### SET EXERCISE
Substitute "Speaker" for "Microphone" in the data, from the line with "The width and height of the screenshot is (484, 357)." up to and including the line with "Action: tap(18, 118)". Write out only those lines, leaving everything else unchanged.
☆ ☆ ☆ ☆
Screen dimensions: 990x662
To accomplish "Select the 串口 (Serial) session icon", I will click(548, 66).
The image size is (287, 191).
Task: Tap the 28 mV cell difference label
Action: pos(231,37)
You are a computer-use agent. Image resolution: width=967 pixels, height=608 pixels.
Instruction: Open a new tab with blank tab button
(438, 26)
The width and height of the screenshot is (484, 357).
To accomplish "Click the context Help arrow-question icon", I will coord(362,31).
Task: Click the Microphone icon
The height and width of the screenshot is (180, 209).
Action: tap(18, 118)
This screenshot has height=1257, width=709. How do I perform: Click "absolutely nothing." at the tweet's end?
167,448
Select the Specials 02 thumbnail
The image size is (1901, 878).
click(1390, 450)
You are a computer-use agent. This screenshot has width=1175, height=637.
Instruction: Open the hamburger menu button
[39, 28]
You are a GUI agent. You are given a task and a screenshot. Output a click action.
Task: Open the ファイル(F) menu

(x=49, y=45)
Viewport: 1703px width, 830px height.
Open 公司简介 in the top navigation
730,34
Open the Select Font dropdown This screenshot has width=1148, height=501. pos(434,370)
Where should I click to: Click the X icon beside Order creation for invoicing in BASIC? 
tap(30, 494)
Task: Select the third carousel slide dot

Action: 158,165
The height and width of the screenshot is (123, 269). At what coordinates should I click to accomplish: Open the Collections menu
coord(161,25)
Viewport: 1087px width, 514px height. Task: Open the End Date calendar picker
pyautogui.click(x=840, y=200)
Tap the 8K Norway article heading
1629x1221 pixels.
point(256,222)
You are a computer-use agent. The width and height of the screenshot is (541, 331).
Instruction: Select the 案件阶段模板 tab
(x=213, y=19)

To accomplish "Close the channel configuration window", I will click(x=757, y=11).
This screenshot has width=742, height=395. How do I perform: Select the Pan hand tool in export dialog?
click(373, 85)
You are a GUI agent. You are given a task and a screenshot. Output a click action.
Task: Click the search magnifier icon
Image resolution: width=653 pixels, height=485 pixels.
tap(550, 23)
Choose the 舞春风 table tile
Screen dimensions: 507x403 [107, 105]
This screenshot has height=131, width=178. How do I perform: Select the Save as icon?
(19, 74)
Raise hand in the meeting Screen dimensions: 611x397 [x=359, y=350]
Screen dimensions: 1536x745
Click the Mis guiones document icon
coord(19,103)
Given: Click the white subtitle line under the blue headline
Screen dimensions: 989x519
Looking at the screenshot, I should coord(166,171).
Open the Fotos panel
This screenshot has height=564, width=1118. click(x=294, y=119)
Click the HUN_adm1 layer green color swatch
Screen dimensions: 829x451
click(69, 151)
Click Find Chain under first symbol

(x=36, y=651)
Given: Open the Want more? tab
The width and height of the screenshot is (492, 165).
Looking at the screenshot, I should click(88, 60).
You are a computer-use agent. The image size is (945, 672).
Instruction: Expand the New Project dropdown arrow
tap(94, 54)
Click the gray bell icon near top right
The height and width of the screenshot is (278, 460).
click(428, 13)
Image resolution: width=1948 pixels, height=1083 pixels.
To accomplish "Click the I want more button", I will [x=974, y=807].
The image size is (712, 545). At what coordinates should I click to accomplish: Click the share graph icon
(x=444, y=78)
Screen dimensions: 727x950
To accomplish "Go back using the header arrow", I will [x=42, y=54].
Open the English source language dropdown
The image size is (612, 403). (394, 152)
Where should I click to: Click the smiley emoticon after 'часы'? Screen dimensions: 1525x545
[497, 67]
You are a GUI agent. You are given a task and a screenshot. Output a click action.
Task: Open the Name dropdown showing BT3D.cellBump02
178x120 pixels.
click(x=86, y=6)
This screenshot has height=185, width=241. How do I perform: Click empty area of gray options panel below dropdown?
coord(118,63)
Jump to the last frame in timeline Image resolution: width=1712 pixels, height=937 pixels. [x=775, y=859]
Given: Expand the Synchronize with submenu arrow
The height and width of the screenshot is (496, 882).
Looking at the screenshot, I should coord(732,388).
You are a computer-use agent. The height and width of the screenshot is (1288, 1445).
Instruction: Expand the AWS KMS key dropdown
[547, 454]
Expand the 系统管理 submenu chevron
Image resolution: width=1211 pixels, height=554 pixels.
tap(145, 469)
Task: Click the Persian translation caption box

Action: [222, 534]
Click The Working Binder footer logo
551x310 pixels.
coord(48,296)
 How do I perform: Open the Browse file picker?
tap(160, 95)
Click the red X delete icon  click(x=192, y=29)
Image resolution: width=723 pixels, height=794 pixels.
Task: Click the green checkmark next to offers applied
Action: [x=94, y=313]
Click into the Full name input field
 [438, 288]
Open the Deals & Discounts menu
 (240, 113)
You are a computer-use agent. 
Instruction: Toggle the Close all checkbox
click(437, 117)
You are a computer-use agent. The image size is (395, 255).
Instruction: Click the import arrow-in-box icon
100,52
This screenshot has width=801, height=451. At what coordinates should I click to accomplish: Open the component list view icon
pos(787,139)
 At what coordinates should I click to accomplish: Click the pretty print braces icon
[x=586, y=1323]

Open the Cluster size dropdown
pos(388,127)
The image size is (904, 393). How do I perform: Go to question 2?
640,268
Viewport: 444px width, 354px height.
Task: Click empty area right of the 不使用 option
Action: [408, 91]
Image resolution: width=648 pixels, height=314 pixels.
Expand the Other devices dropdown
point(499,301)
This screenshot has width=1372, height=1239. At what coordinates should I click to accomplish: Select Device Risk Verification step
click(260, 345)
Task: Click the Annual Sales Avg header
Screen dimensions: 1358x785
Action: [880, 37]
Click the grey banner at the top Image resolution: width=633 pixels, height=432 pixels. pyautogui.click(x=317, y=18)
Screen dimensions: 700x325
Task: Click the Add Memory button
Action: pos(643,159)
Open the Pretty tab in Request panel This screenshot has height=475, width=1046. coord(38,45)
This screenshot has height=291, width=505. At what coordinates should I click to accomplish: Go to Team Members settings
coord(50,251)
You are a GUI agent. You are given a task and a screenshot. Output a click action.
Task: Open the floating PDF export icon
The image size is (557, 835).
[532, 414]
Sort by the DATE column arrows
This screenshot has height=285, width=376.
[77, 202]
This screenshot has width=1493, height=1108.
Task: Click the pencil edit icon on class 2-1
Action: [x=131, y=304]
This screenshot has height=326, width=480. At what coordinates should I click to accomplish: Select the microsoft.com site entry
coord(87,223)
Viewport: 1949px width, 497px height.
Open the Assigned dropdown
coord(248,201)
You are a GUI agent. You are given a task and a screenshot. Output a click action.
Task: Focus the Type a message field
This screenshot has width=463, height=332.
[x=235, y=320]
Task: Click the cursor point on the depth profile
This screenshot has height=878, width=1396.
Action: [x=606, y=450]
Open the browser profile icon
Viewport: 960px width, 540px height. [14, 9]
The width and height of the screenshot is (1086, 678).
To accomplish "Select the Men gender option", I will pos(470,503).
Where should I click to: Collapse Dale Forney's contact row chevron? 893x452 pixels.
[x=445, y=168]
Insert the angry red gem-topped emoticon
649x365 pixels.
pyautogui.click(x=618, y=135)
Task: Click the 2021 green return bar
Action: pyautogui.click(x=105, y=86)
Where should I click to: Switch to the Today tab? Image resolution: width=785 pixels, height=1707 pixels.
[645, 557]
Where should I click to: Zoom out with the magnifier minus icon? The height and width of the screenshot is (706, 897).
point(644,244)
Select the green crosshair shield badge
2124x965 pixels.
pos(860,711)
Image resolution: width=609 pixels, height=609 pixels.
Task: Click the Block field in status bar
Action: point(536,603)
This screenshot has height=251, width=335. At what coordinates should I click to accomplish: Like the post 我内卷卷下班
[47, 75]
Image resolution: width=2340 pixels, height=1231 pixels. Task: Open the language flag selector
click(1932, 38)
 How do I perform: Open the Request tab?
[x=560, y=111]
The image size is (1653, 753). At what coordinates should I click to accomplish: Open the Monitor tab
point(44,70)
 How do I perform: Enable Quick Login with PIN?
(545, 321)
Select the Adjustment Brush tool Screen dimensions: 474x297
☆ ☆ ☆ ☆
### SOLUTION TO THIS TASK
The width and height of the screenshot is (484, 357).
To accomplish "Click the context Help arrow-question icon", I will coord(362,31).
Task: Click the Speaker icon
The height and width of the screenshot is (180, 209).
Action: tap(18, 118)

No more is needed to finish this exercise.